I continued up to Saugerties to complete the ceiling fan installation gig, a job that took about three hours. I hated it. I kept cursing myself for having agreed to do it. To make matters worse, nothing was going right. The suspension rods were still too long (though acceptable) and because of the peculiarities of the ceiling construction, I wasn't really happy with the quality of the fans' attachment. As I worked I was listening to WAMC, the local public radio station, and for most of the time I was there they were playing an annoying concerto for piano. I was working in the community's common house, so people would come and go because they were doing their laundry or whatever, and one of them seemed genuinely surprised to see an electrician listening to classical music. "It's so mellow in here!" she exclaimed. But the thing about it was that it wasn't mellow, not in the least. It was some sort of overly-percussive jazz-influenced piece, and to me it was like fingernails making slow, every-so-punctuated progress across a blackboard.

Speaking of progress, the painters finished painting our house today.

House pictures, before (grey, Fall 2002) and after (red, Spring 2004).

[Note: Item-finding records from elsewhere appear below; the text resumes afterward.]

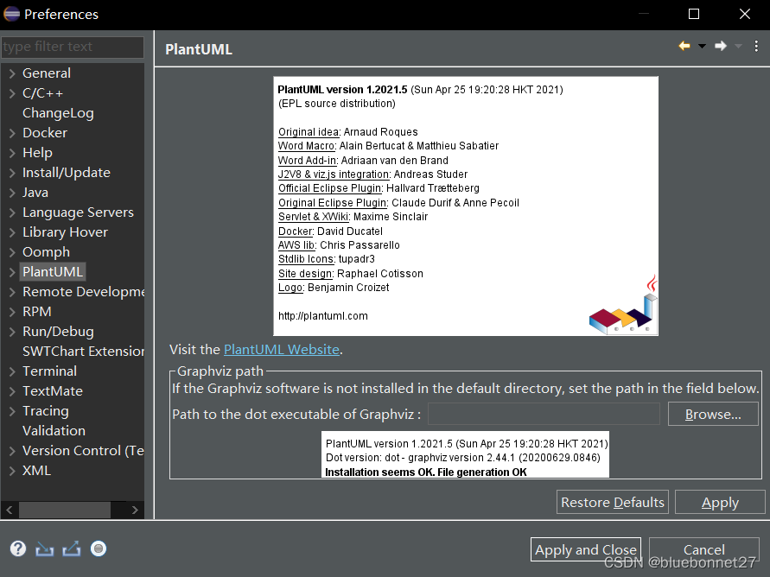Click inside the type filter text box
Image resolution: width=770 pixels, height=577 pixels.
point(73,47)
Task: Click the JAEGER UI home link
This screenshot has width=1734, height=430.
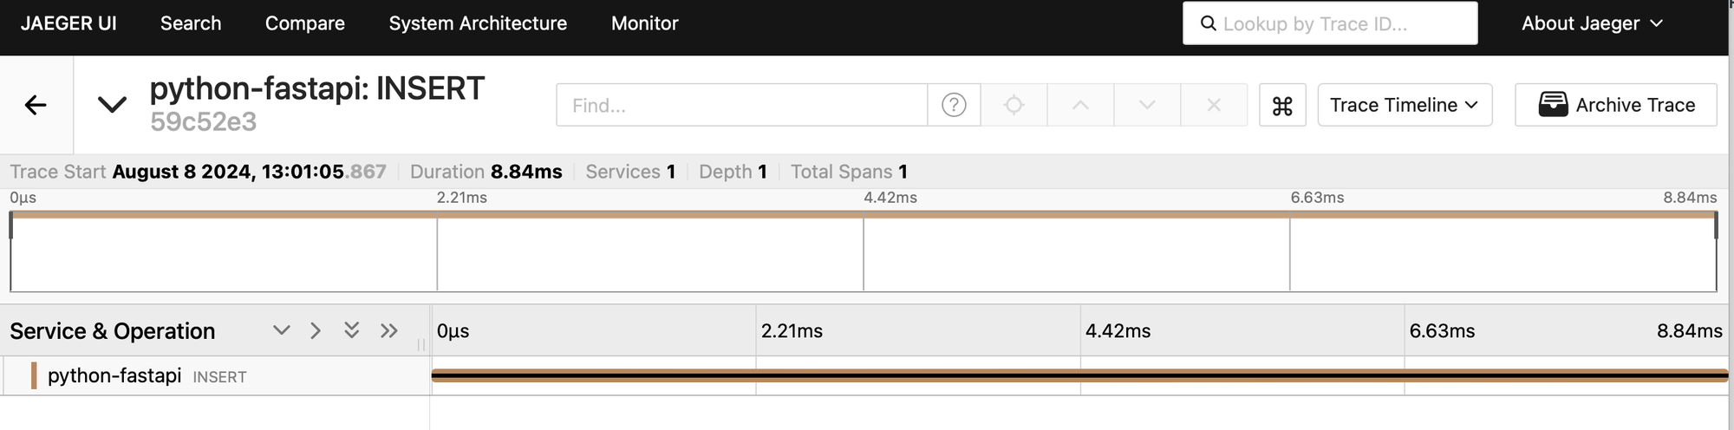Action: pos(68,23)
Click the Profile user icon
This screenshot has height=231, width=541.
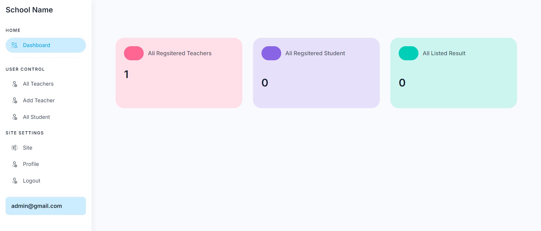tap(15, 164)
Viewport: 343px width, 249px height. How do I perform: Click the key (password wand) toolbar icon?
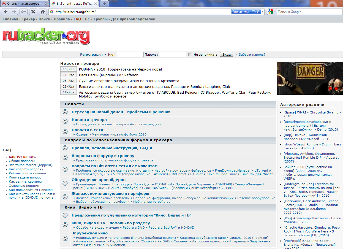[x=23, y=12]
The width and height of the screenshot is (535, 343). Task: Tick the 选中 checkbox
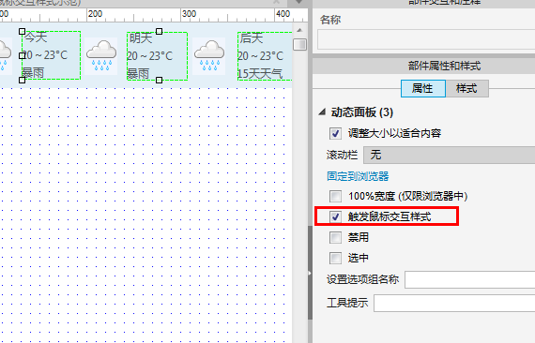coord(335,258)
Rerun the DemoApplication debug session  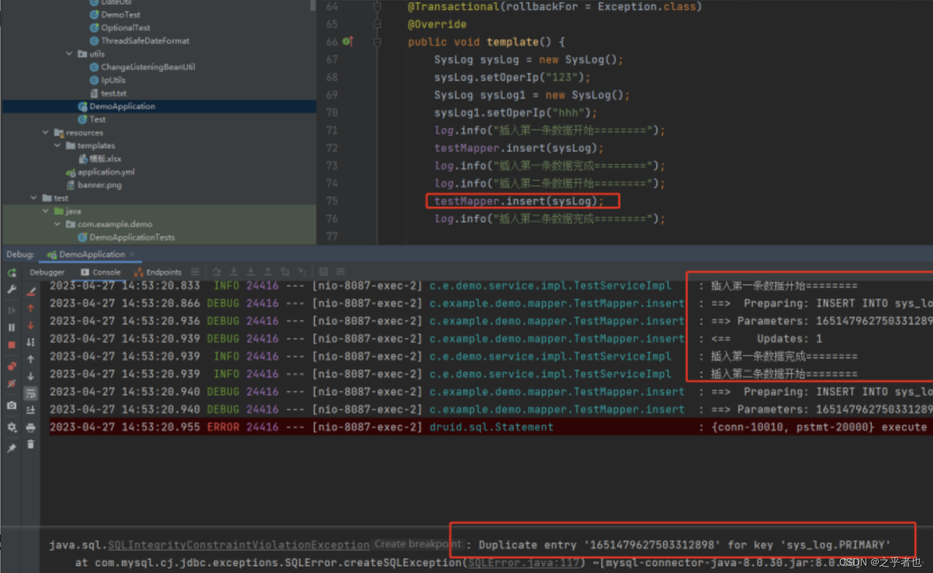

I was out on the Stick Trail today and noticed that someone had scattered some of the demarcation sticks in three different places over the course of about a quarter mile. I could have easily fixed it, but I decided to wait to see if this was an ongoing erasure of my "work" or something temporary done by a transient vandal. I'd sort of expected this sort of thing to happen eventually, but it disturbed me more than I would have expected it to. What bothered me most about it, I think, was that the vandalism contained no contributed content of its own. The sticks had been scattered completely at random. They hadn't, for example, been reordered into some sort of symbolic "fuck you." As an occasional vandal myself, I expect more of my fellow vandals. I love graffiti and culture jams. If someone has a problem with my trail demarcation, he should at least come up with a clever way of representing that problem!
Still, such efforts to increase entropy are weak even at their most extreme, since the relative decrease in entropy (as manifested in the demarcation I've done) is minimal and expended over great distances. As long as the sticks have been moved to some place nearby, it takes almost no effort for me to put them back in place. To scatter many sticks from their demarcating positions takes a considerable effort, one much greater than any casual vandal will every be able to muster. When it comes to personal expression, it's rare that I've encountered anyone with a greater will than my own.